The lesson I learned about diplomacy long ago was taught to me by what we called “leader grants,” officially the International Visitor Leadership Program. That brings emerging leaders from other countries to the United States for visits of several weeks. Dollar for dollar it is, for me, far and away the most fruitful expense in all of national security. Those leaders don’t all go home loving the United States, but they know us. They are the basis for diplomacy then and into the future.
(When I was on the NSC staff, I tried to meet with all of them who came from Europe, and I rather envied them. I was buried twelve hours a day in paper, while they were heading off for interesting stays around the United States, often including home stays in San Diego or Honolulu. I was tempted to say, “why don’t we trade places: you can see what it’s like to work in the White House, and I’ll take your trip”!)
Years later, when I was back in government in the Clinton administration, I had a first-hand look at the diplomatic value of the leader grants. It was the middle of the conflict in former Yugoslavia, and I was on a fact-finding trip to Bosnia. I wasn’t supposed to leave Sarajevo without informing the undersecretary of State, but when my Bosnia hosts offered to take me to Mostar I jumped at the chance.
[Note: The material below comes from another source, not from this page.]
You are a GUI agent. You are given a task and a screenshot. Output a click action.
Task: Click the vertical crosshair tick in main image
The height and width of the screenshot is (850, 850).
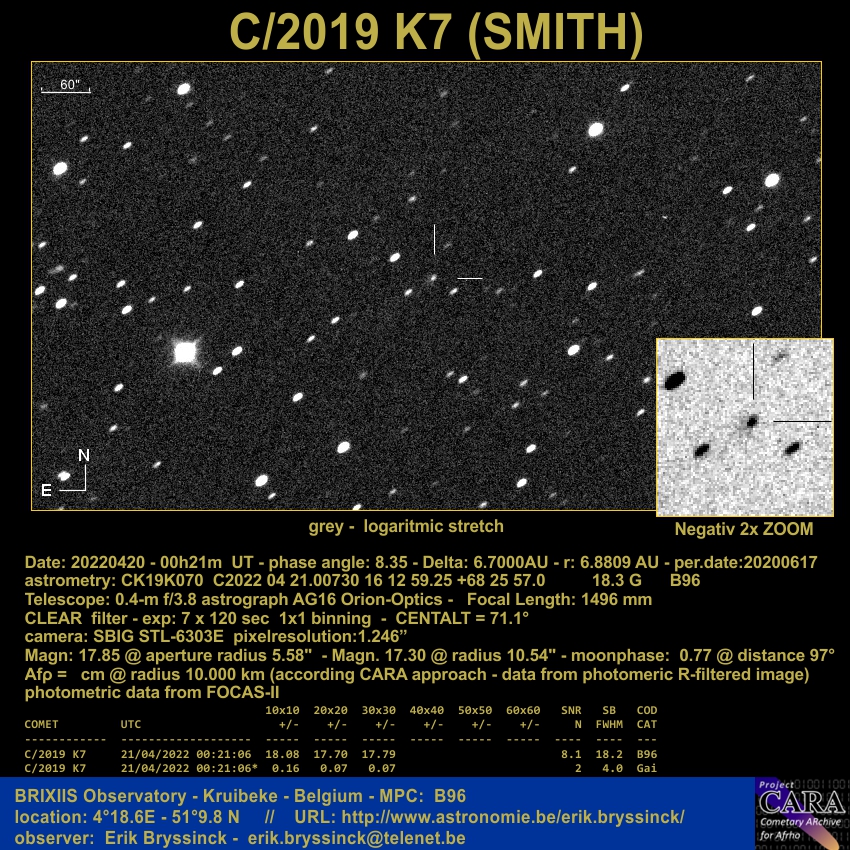pyautogui.click(x=434, y=240)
Overnight, the Bosnia prime minister, Haris Silajdžić, decided he would take me. We had a harrowing but exhilarating day while worrying about being shot at by Serbian snipers.
Haris had been a leader grantee, and as we talked, it became clear how important it had been to him. He was a writer and linguist as well as a politician, and he had also worked on Spanish while in the United States. He both understood and liked the United States. For me, he was that investment in diplomacy, up close and personal.
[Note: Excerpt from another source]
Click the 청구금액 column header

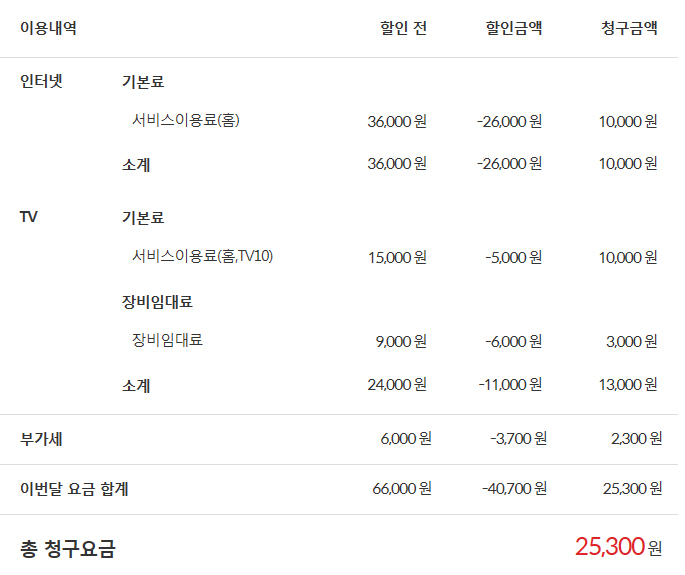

Now, the world is set up for diplomacy—it is a less existentially dangerous world than the high Cold War but a very shapeless world—and more than one secretary of Defense has said he was prepared to transfer some Pentagon funding to the State Department. But we are shunning diplomacy in favor of transactions and, worse, gutting our future capacity to conduct diplomacy. Too many officials have left the State Department, and of those who stay, I’ve never seen so many who suddenly needed leave time to be with their families.
Today’s young people will need to reshape both diplomacy and the institutions through which it is conducted. We had a chance to reshape the United Nations a generation ago, after the fall of communism. In those days, we used to joke about “Tom Pickering’s UN”—after our then-ambassador. Who knows how much we could have accomplished, but, sadly, in the respite from the Cold War but with hot wars looming in the Middle East, we didn’t try very hard.
Now, if humankind is to survive, we will need to build institutions, from the UN or elsewhere, not just to set targets for carbon emissions but to enforce them, and ways to, for instance, compensate Brazilian farmers for not razing the Amazon rain forest. “Earthrise,” that poignant photo of a lonely earth in the icy depths of space, is just over fifty years old. It was for us a metaphor. For Gen Zers, it is an imperative vision if they are to save the planet.
Gregory F. Treverton, who stepped down as Chair of the U.S. National Intelligence Council in 2017, is Professor of the Practice of International Relations and Spatial Sciences at the Dana and David Dornsife College of Letters, Arts and Sciences, at the University of Southern California, and an SMA Executive Advisor.
 This is drawn from a keynote address to a national Model United Nations in Los Angeles, 24 October 2019.